## [Given request 1]
In the free tax preparation article, reproduce the passage between "By Thomas A." and "million tax filers.", inclusive, swapping "tax season" for "filing season".
## [Given request 2]
Based on the free tax preparation article, why do some users miss TaxBrain's promotion code?

Free tax preparation has some drawbacks

By Thomas A. Fogarty
USA Today

To file free or not? That's the big question for this tax season.

Under a deal struck last year with the IRS, 17 companies are offering free electronic preparation and filing of federal returns. Depending on the offer, you may qualify based on income, age or place of residence. The free offers for Web-based filing cover more than 60 percent of the nation's 130 million tax filers.

But beware. The IRS free-file Web page (www.irs.gov/app/freeFile/jsp/index.jsp?) includes some tax-preparation programs that charitably might be called primitive. Once a taxpayer gets past a half dozen or so well-established tax companies — Intuit, H&R Block, CCH among them — they'll find several slow-responding, malfunctioning, confusing and misleading sites.

And because they're free, expect them to demand a high degree of self-sufficiency on your part.

Despite rules that say the free use of the programs can't be conditional on purchase of another service — state tax preparation or a loan secured by an IRS refund, for example — some users have complained that it's easy to lock into such offers inadvertently. At that point, the choice becomes pay up or log off the site and restart your tax return.

Thomas Lain, 59, a computer-literate corporate cost analyst from Grand Prairie, Texas, says he plans to file a paper return after being thwarted by TaxBrain's free offer for taxpayers 50 or older. The offer requires a promotion code available from a pop-up on the IRS site or from the company's introductory page. Lain missed it, and later bounced between the sites in search of the code. By the time the company e-mailed him one he had given up and deleted his tax information, including data from four W-2 forms.

TaxBrain spokeswoman Katrina Couch says some users miss the promotion code — FDE479 — when they go directly to the company site, bypassing the IRS. She says the company is seeking ways to minimize confusion.

Other problems with free filing:

Shifting eligibility.

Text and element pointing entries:
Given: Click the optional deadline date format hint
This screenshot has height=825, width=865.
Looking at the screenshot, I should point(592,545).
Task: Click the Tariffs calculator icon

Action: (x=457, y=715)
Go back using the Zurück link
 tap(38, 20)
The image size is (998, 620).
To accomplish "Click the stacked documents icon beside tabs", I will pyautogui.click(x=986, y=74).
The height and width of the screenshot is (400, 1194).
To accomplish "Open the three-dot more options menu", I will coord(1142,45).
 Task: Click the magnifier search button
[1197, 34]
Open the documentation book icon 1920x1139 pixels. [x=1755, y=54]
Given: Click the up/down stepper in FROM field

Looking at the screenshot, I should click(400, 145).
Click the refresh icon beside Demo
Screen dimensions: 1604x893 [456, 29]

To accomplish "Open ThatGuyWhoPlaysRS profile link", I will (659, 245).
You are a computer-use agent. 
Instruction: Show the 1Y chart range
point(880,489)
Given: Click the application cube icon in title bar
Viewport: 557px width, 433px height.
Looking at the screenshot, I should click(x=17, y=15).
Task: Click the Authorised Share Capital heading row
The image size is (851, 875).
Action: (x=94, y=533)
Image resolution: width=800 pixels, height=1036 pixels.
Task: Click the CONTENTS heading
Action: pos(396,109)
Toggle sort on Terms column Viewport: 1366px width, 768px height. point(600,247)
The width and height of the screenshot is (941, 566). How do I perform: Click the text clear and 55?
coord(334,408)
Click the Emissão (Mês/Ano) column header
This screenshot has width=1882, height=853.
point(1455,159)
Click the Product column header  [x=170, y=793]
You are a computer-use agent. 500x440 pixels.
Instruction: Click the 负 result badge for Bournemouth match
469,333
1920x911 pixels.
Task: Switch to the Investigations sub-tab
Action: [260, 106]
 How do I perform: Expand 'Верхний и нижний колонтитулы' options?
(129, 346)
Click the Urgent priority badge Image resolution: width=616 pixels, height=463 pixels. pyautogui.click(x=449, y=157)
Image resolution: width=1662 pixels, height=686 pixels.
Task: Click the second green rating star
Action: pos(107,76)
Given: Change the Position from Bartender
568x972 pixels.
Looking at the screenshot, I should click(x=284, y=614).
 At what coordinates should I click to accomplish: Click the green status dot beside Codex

## [Written solution 1]
By Thomas A. Fogarty
USA Today

To file free or not? That's the big question for this filing season.

Under a deal struck last year with the IRS, 17 companies are offering free electronic preparation and filing of federal returns. Depending on the offer, you may qualify based on income, age or place of residence. The free offers for Web-based filing cover more than 60 percent of the nation's 130 million tax filers.

## [Written solution 2]
According to TaxBrain spokeswoman Katrina Couch, some users miss the promotion code because they go directly to the company site and bypass the IRS.